La rencontre de Berchtesgaden avec le Fürher : un rendez-vous fatal pour Léopold III. © COLLECTION CEGES - BRUXELLES - 164012

19 novembre 1940 : Quand Léopold III serrait la main d’Hitler

Il y a des rencontres qui marquent une vie. Et que, tel un boulet, on traîne parfois jusqu’à la fin de ses jours. Quand Léopold III rencontre Hitler, il sait sans doute qu’il prend un risque. Mais il n’a probablement pas conscience qu’il est en train de poser l’un des actes les plus marquants de son règne.

Et l’un de ceux qui lui seront fatals. A l’entame de la Seconde Guerre mondiale, la popularité du souverain est énorme. Alors que la Belgique a capitulé devant les forces ennemies et que le gouvernement s’est dispersé dans l’exil, le roi apparaît comme le roc dans la tempête. D’une manière pratiquement inédite dans l’histoire de la monarchie, les Belges font preuve d’un attachement viscéral envers leur souverain. Ils compatissent à ses malheurs, louent son sens du devoir, se sentent rassurés par sa présence. Surtout, ils lui sont gré d’avoir signé la capitulation – et d’avoir ainsi préservé le sang de la patrie. Alors qu’un conflit se dessine déjà entre le chef de l’Etat et ses ministres, c’est clairement du premier que les Belges prennent le parti.

Prisonnier, le roi ne peut régner. C’est du moins la théorie. Mais les attentes des Belges sont énormes. Et Léopold III lui-même se laisse tenter. Quelques provinces ne pourraient-elles pas être soustraites au régime d’occupation, et confiées à la souveraineté royale ? L’idée fait son chemin. Dès juin 1940, le monarque exprime d’ailleurs le désir de rencontrer Hitler pour lui faire part de ses vues. Mais le Führer ne répond pas. Le dirigeant allemand n’a aucune envie de voir Léopold III jouer le moindre rôle politique. Au mois de juillet, il ordonne d’ailleurs d’intensifier le contrôle autour de Laeken.

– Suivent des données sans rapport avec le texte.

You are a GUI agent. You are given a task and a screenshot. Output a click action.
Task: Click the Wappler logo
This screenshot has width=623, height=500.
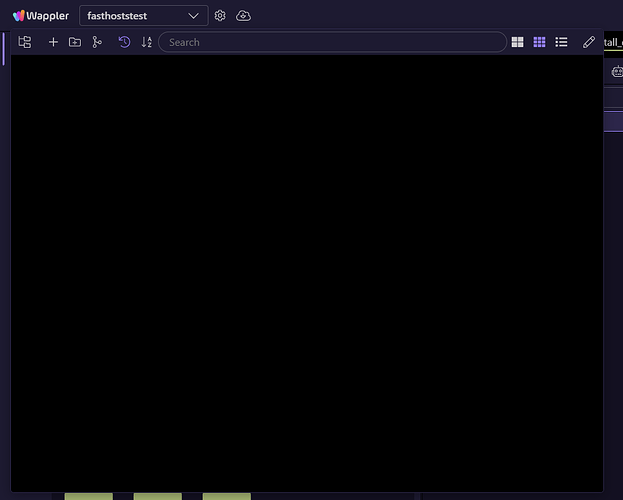[41, 16]
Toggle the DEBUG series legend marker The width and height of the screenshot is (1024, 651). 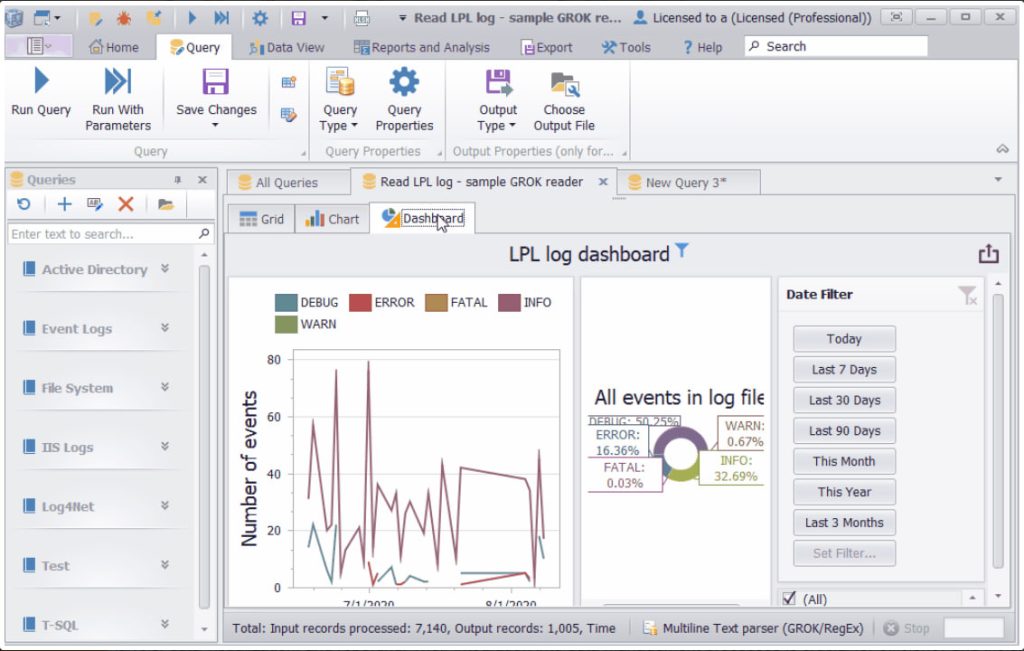285,302
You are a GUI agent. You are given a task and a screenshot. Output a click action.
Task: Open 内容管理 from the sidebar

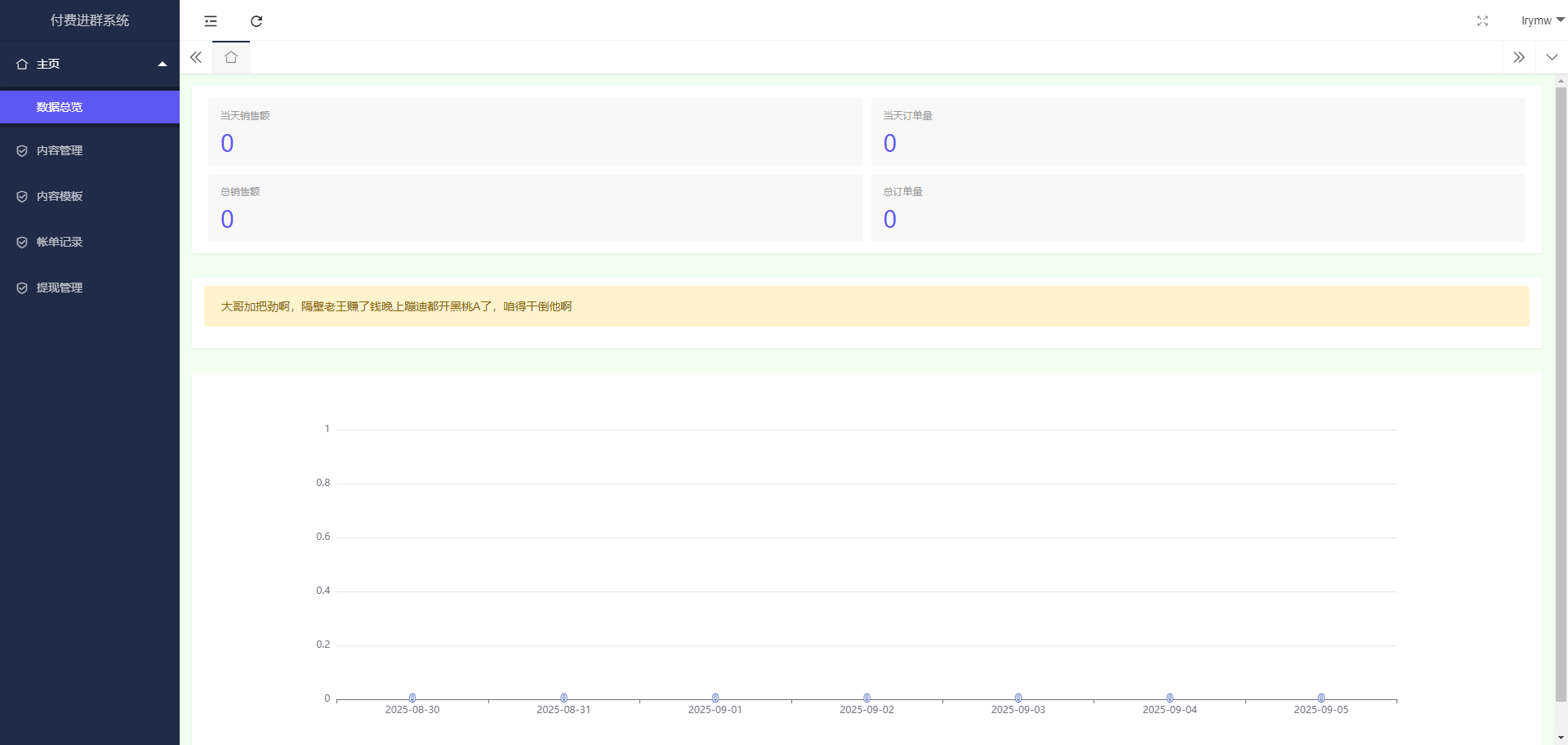tap(60, 150)
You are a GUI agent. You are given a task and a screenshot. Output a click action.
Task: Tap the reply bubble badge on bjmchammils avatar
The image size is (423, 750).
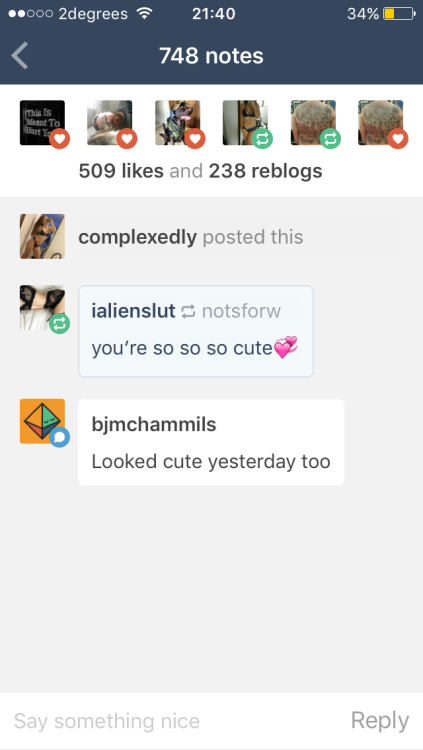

En octobre, envoyée par son frère, Marie José se rend en Allemagne. Objectif : arranger une entrevue entre le roi des Belges et Hitler. Cette fois, ça marche. La rencontre est fixée au 19 novembre. Elle aura lieu à Berchtesgaden, dans les Alpes. Depuis les années 1920, le chancelier est attaché à la région. Durant la guerre, plus qu’à Berlin, c’est dans son nid d’aigle bavarois qu’il prend ses décisions.

Principal sujet de l’entretien : le statut de la Belgique. Une fois la paix revenue, l’indépendance du pays sera-t-elle garantie ? En son for intérieur, Léopold III est prêt à perdre la souveraineté internationale de la Belgique ; en revanche, il tient à conserver une autonomie interne. Malgré la vive insistance du roi, Hitler ne répond pas clairement à sa question. De même, sur les autres sujets, le souverain obtient peu d’engagements précis. Evoquant le sujet du ravitaillement, le sort des prisonniers, la direction de l’économie, il se heurte, le plus souvent, à l’indifférence de son interlocuteur.

Léopold III a joué. Et perdu. Dorénavant, sa popularité ne fera que décroître. En décembre 1941, elle s’effondre littéralement lorsque les Belges apprennent le mariage de leur roi avec Lilian Baels. Quelques années plus tard, en pleine Question royale, les anti-léopoldistes rappelleront que, pendant que les Belges souffraient, leur roi convolait en justes noces. Et serrait la main d’un nazi.